The request :: Please return each line of the material that contains the string "dimensions".

Material shown ::
▼

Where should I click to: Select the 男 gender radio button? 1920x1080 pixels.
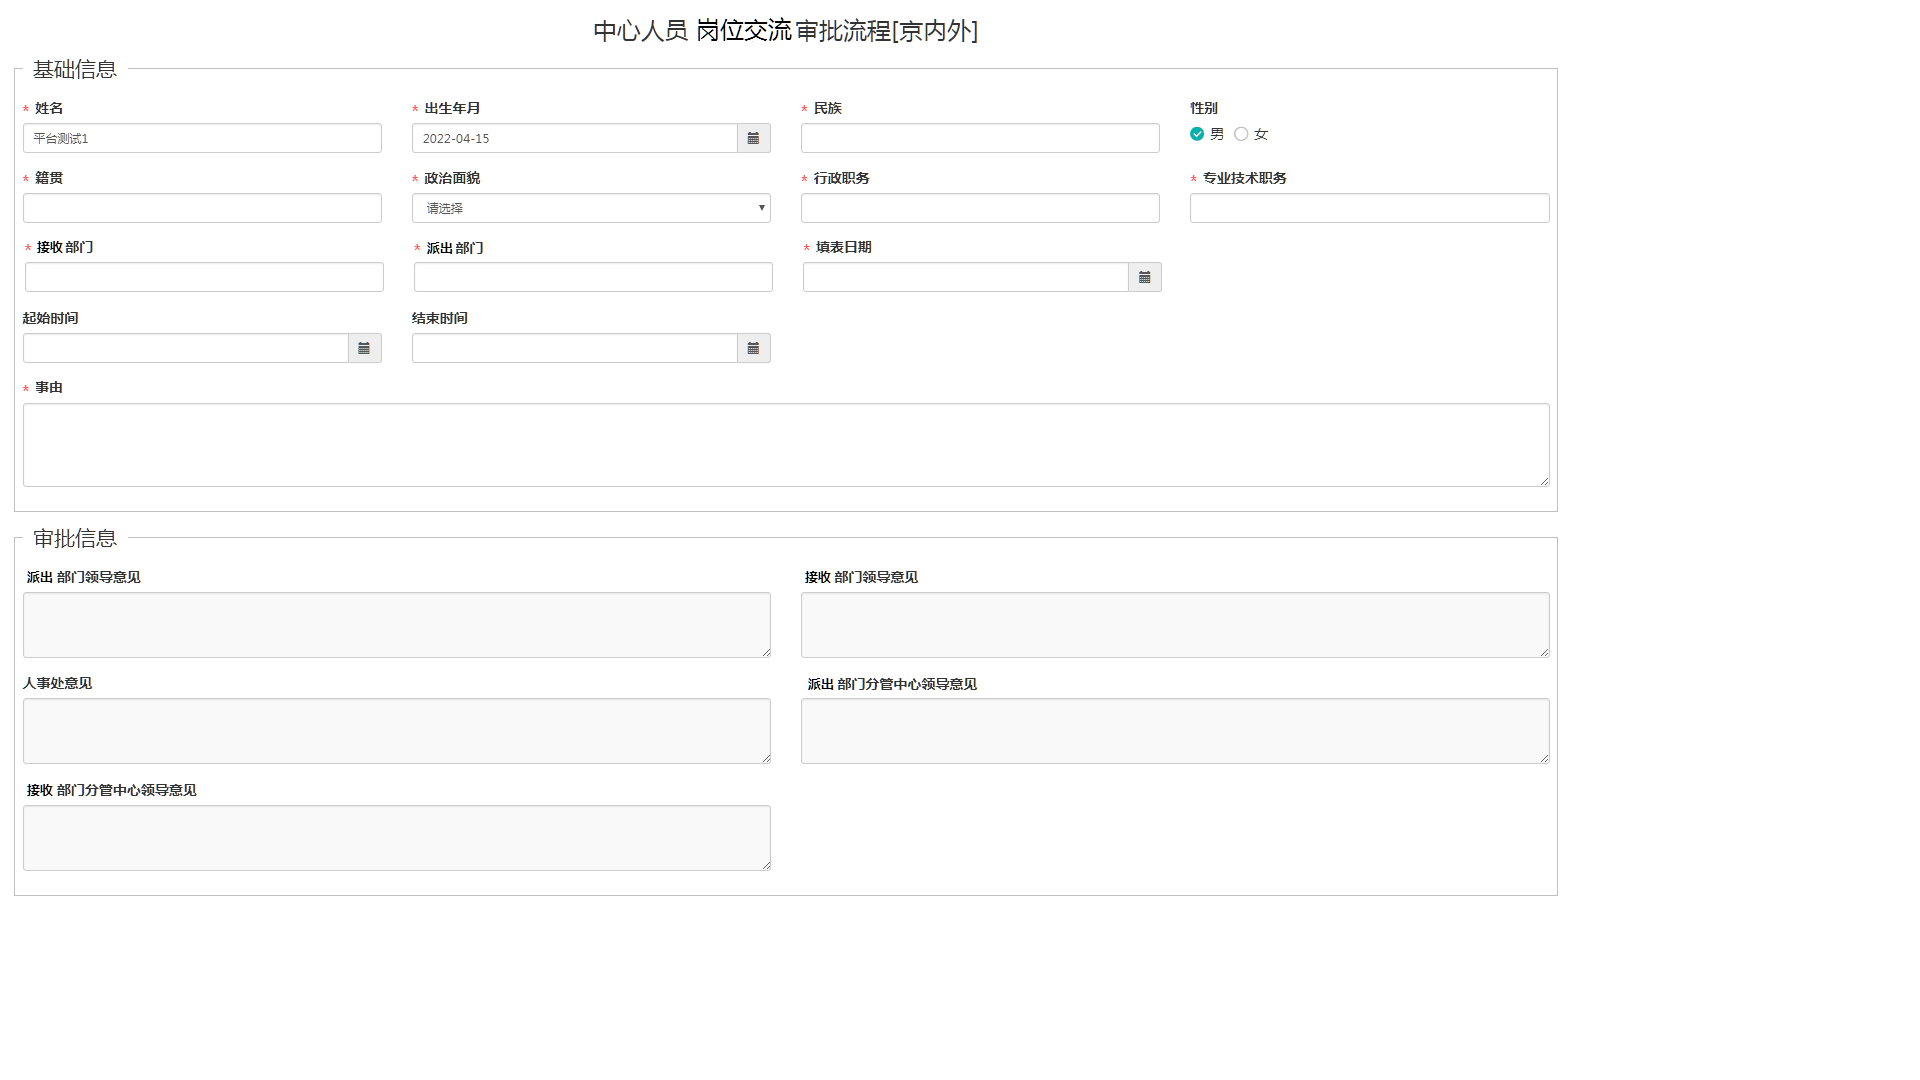click(x=1197, y=134)
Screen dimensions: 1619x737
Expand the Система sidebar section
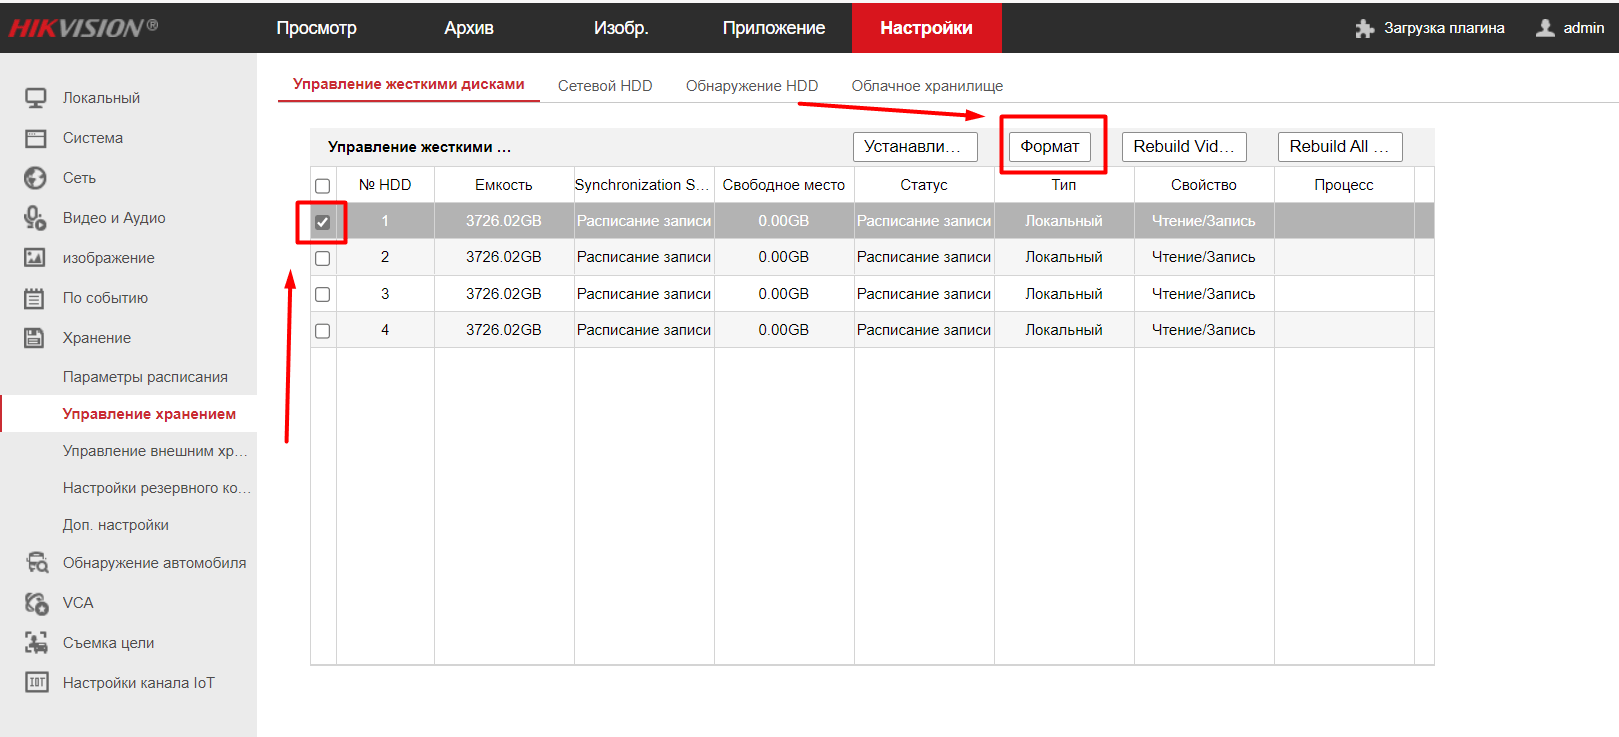pos(93,138)
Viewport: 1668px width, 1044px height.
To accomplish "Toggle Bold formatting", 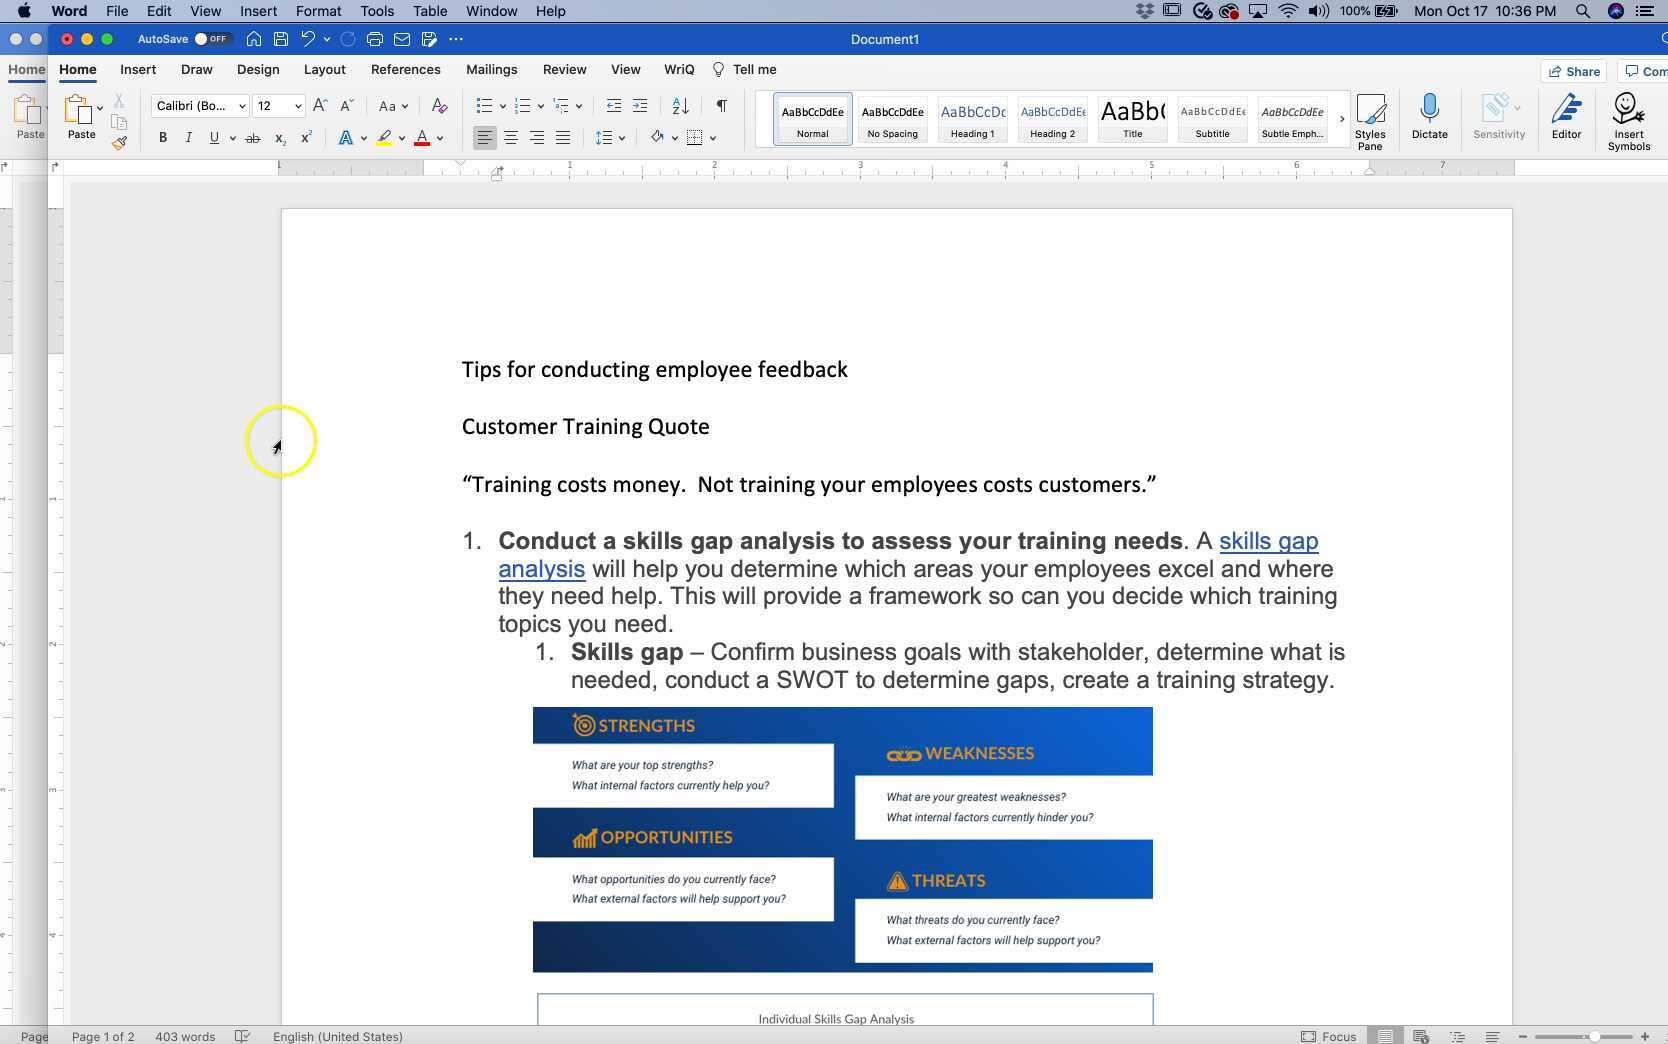I will [x=163, y=138].
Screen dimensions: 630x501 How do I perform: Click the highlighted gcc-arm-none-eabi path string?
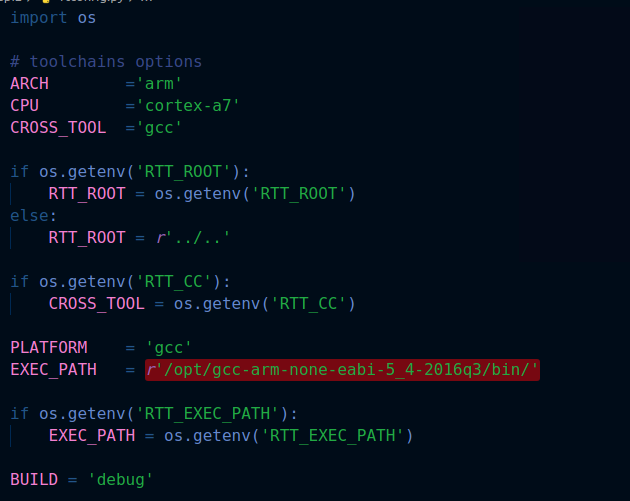342,369
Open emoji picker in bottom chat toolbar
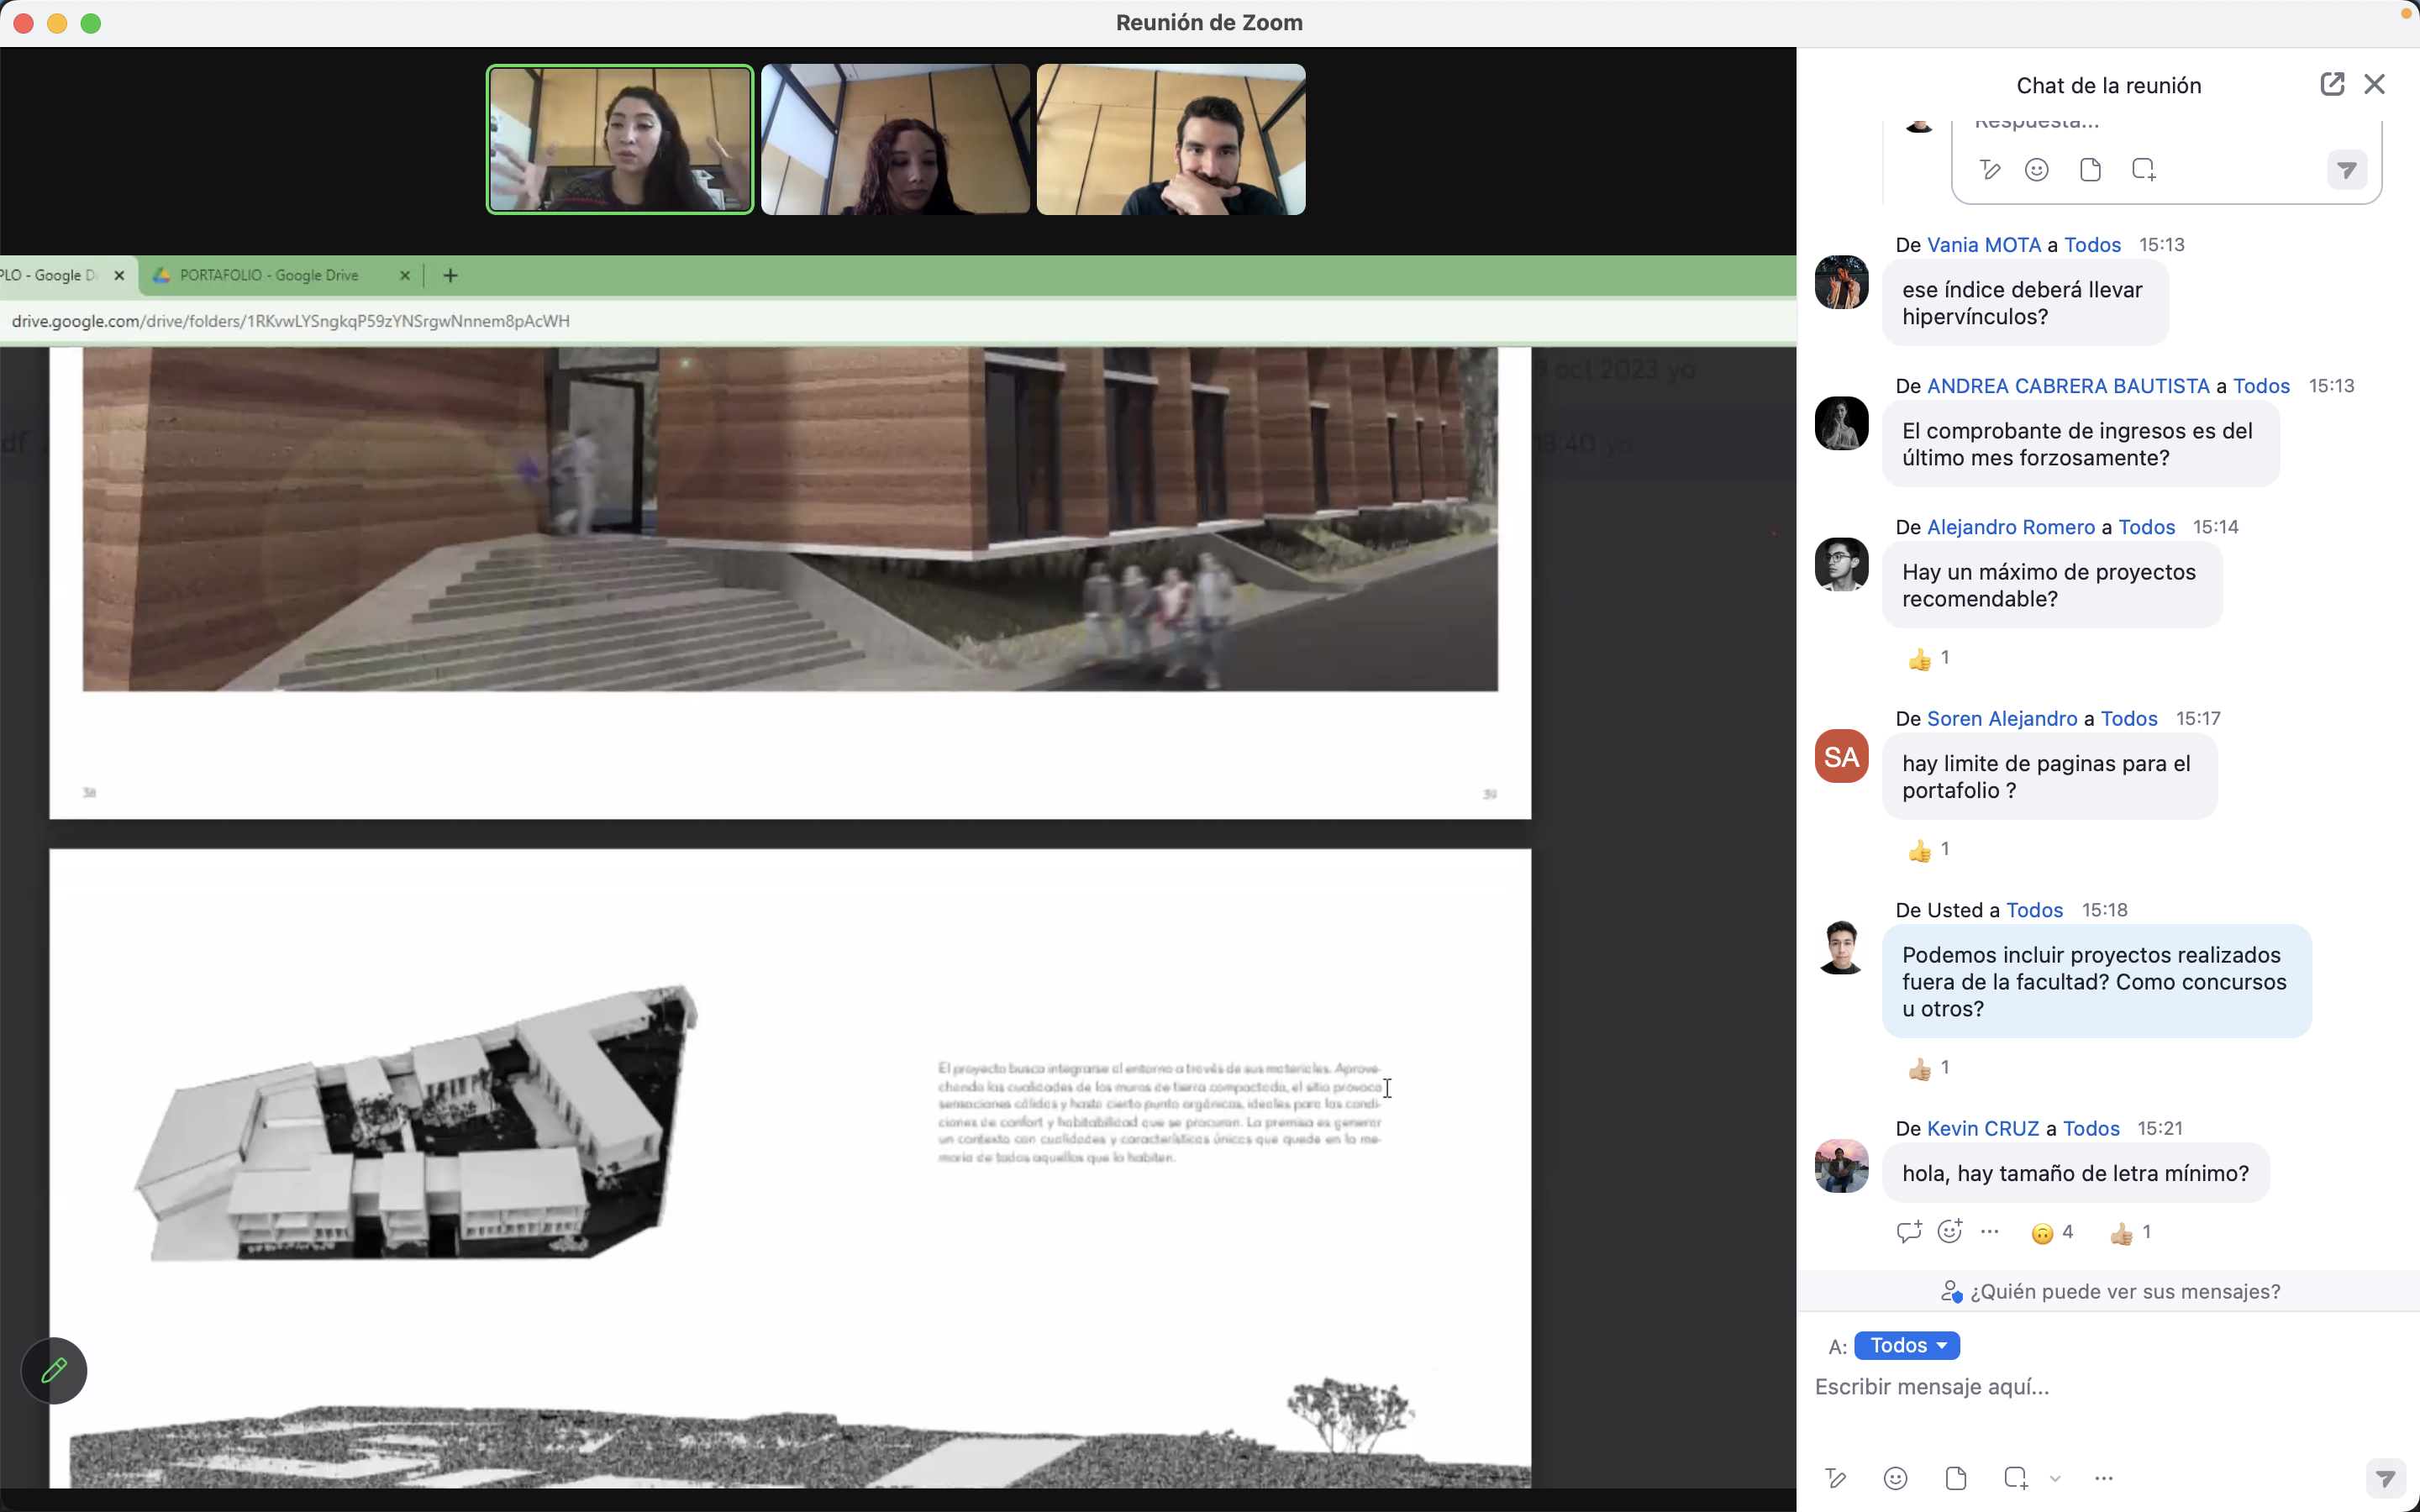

▲

Result of this exercise ::
Screen dimensions: 1619x737
Screen dimensions: 630x501 How do I perform: Click the highlighted gcc-arm-none-eabi path string?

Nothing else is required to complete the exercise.